I think I'm starting to understand why so many people follow organized belief systems: It's HARD to forge your own spiritual path, and it also has the potential to be dangerous. Self discovery is hard enough, but self discovery and spiritual growth through a system that hasn't been explored and written extensively about by others..it's something else entirely.
My work with Sekhmet has taken me far, but after yesterday, I've decided that it's important that I re-integrate Anubis into my active spiritual practice if I'm going to continue to work actively with Sekhmet. Why? Because now I've integrated her into my life to the point that I've hit a tipping point.
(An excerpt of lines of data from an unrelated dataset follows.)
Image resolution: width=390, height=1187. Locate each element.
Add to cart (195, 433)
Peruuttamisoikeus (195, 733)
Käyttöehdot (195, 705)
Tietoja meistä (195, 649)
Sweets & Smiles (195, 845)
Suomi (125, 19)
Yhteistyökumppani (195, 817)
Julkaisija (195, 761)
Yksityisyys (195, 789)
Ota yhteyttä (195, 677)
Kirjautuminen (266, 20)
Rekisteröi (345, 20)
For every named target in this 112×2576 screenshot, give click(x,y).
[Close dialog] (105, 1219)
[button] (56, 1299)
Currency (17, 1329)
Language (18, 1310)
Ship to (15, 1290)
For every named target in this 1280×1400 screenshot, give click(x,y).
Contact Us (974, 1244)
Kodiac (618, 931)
Too much of a good thing can be bad. When I first went into this path, if I had faced confrontation, my first instinct would have been to run, to avoid confrontation at all costs.
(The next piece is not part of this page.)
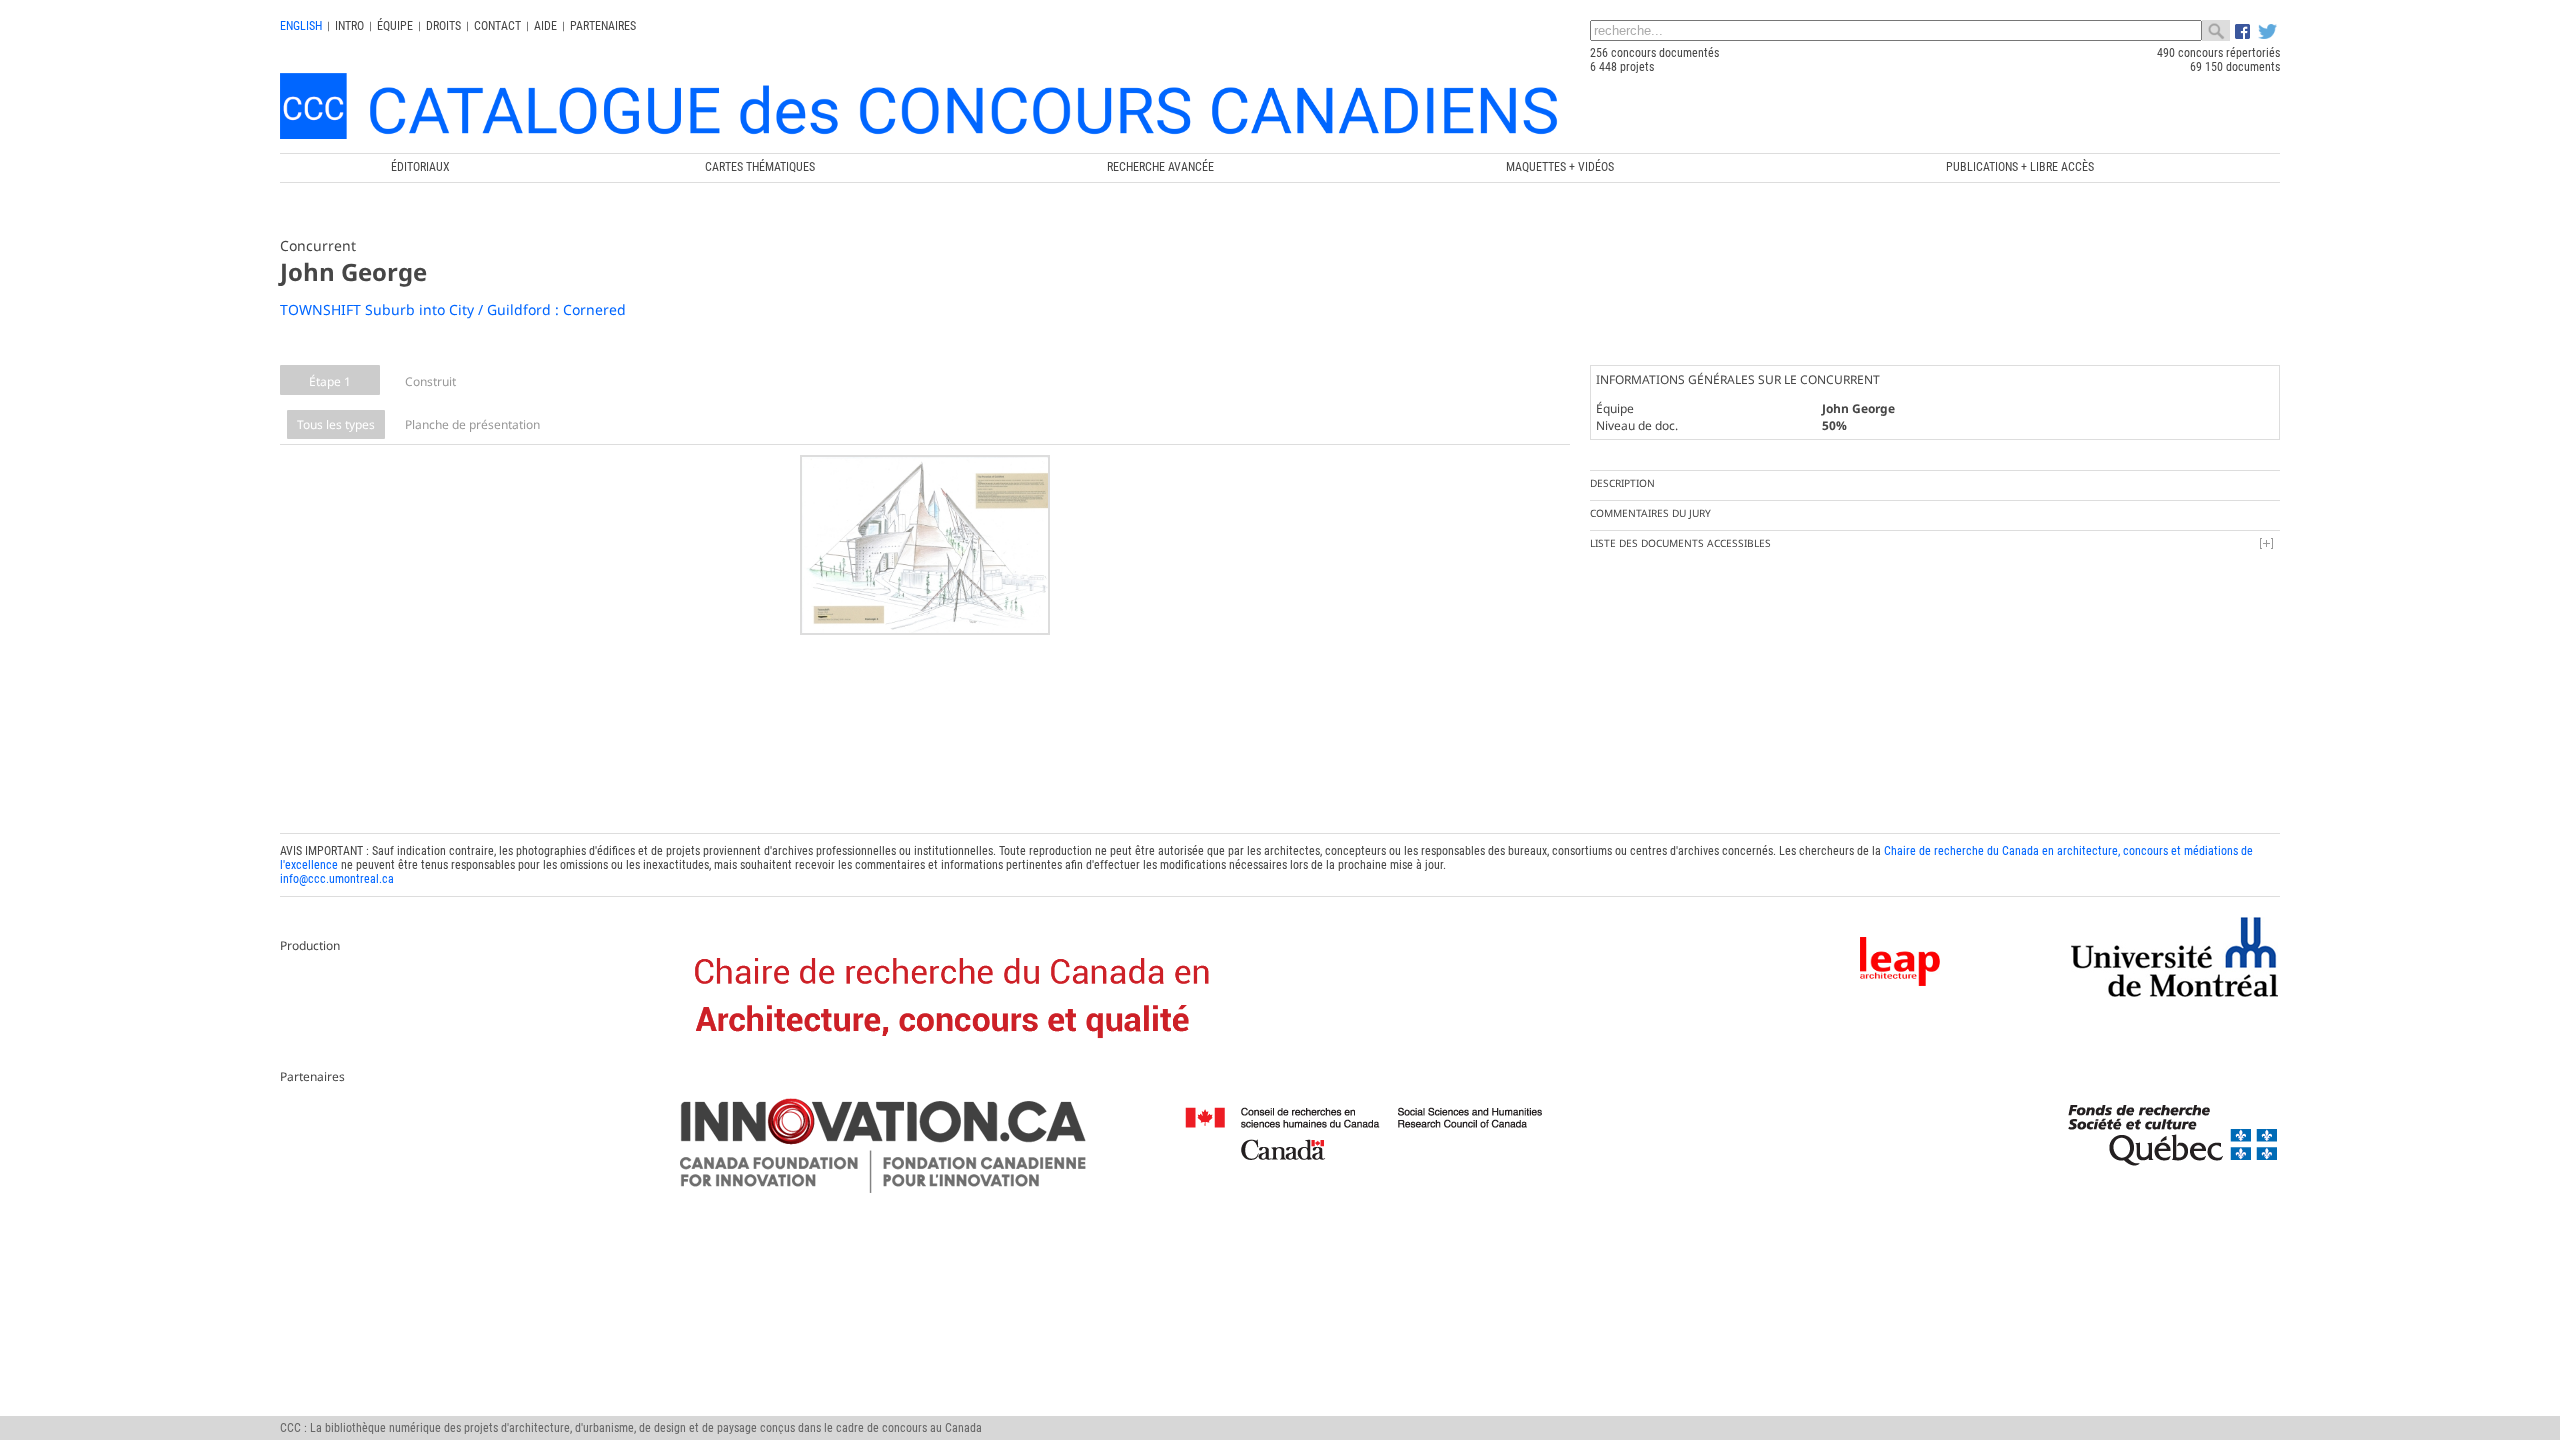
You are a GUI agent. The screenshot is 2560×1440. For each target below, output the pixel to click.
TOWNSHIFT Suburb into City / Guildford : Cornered (453, 309)
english (301, 26)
Yesterday, I was severely wronged by an individual, and this person completely messed up my life plans that I had been working on for months. I found this out through a mutual acquaintance, and I felt myself snap. I nearly had to be physically restrained by Erelin to prevent me from ripping down the door and "dealing" with the problem. The part of me that I have been cultivating through Sekhmet was at the forefront, and I wanted revenge. I wanted justice, I wanted blood. I didn't want to run away from confrontation, I wanted to run right into it, and dominate the person who had wronged me. I wanted to crush them. I felt as if my body was as hers, leonine, with great fangs, and I felt power and strength fill me along with the rage.
Let no one forget that Sekhmet is the Lion of War, and a Goddess of rage and bloodlust. I don't run from conflict anymore, I'm not afraid of it. But I should not relish it. I should not desire to crush others. This was too much. I was overcome by rage, and I had to be talked down from doing anything stupid. Sekhmet is definitely power, but she is also blind rage, and this energy has to be tempered or it will consume you. She is firey and Solar, and Anubis is watery and Lunar. To be where I need to be, I need to balance the two, and grow from that union, and from there? I don't know yet.
I understand that what I am doing, that forging my own path is dangerous, but this is what I have always done, and this is what I will continue to do, until I find something else that clicks and helps me to grow more into a stronger and better person.
As for that individual? Some magick is definitely in order.